- _Assignment_: Retype all of the entries exactly as they appear.

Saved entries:

============

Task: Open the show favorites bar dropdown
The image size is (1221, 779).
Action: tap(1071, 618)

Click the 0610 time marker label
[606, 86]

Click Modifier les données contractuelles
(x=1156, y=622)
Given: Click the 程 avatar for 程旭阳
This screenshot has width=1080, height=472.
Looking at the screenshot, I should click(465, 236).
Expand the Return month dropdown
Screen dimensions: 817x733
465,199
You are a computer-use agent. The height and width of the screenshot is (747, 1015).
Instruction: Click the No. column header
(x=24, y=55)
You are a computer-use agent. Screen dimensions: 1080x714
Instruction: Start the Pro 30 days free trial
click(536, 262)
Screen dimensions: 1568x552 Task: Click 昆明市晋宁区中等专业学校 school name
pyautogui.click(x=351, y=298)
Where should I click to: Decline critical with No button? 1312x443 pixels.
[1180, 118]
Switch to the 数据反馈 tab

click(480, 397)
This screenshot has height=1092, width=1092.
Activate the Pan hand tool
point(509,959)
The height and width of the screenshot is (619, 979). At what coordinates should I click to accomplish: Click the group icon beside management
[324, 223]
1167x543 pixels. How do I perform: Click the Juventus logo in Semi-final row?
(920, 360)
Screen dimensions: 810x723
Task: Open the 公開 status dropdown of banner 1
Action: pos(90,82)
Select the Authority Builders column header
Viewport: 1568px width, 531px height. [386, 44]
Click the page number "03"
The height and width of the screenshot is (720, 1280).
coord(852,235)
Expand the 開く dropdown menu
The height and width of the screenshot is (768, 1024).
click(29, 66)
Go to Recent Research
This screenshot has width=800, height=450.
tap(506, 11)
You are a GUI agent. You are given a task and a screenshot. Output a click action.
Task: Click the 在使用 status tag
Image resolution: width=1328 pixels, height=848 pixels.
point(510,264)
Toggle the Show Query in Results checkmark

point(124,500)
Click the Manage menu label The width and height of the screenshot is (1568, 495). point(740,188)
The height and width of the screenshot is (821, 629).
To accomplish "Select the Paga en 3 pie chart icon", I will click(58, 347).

============

- _Answer space_:
Task: Open the show favorites bar dropdown
The image size is (1221, 779).
Action: tap(1071, 618)

Click the 0610 time marker label
[606, 86]

Click Modifier les données contractuelles
(x=1156, y=622)
Given: Click the 程 avatar for 程旭阳
This screenshot has width=1080, height=472.
Looking at the screenshot, I should click(465, 236).
Expand the Return month dropdown
Screen dimensions: 817x733
465,199
You are a computer-use agent. The height and width of the screenshot is (747, 1015).
Instruction: Click the No. column header
(x=24, y=55)
You are a computer-use agent. Screen dimensions: 1080x714
Instruction: Start the Pro 30 days free trial
click(536, 262)
Screen dimensions: 1568x552 Task: Click 昆明市晋宁区中等专业学校 school name
pyautogui.click(x=351, y=298)
Where should I click to: Decline critical with No button? 1312x443 pixels.
[1180, 118]
Switch to the 数据反馈 tab

click(480, 397)
This screenshot has height=1092, width=1092.
Activate the Pan hand tool
point(509,959)
The height and width of the screenshot is (619, 979). At what coordinates should I click to accomplish: Click the group icon beside management
[324, 223]
1167x543 pixels. How do I perform: Click the Juventus logo in Semi-final row?
(920, 360)
Screen dimensions: 810x723
Task: Open the 公開 status dropdown of banner 1
Action: pos(90,82)
Select the Authority Builders column header
Viewport: 1568px width, 531px height. [386, 44]
Click the page number "03"
The height and width of the screenshot is (720, 1280).
coord(852,235)
Expand the 開く dropdown menu
The height and width of the screenshot is (768, 1024).
click(29, 66)
Go to Recent Research
This screenshot has width=800, height=450.
tap(506, 11)
You are a GUI agent. You are given a task and a screenshot. Output a click action.
Task: Click the 在使用 status tag
Image resolution: width=1328 pixels, height=848 pixels.
point(510,264)
Toggle the Show Query in Results checkmark

point(124,500)
Click the Manage menu label The width and height of the screenshot is (1568, 495). point(740,188)
The height and width of the screenshot is (821, 629).
To accomplish "Select the Paga en 3 pie chart icon", I will click(58, 347).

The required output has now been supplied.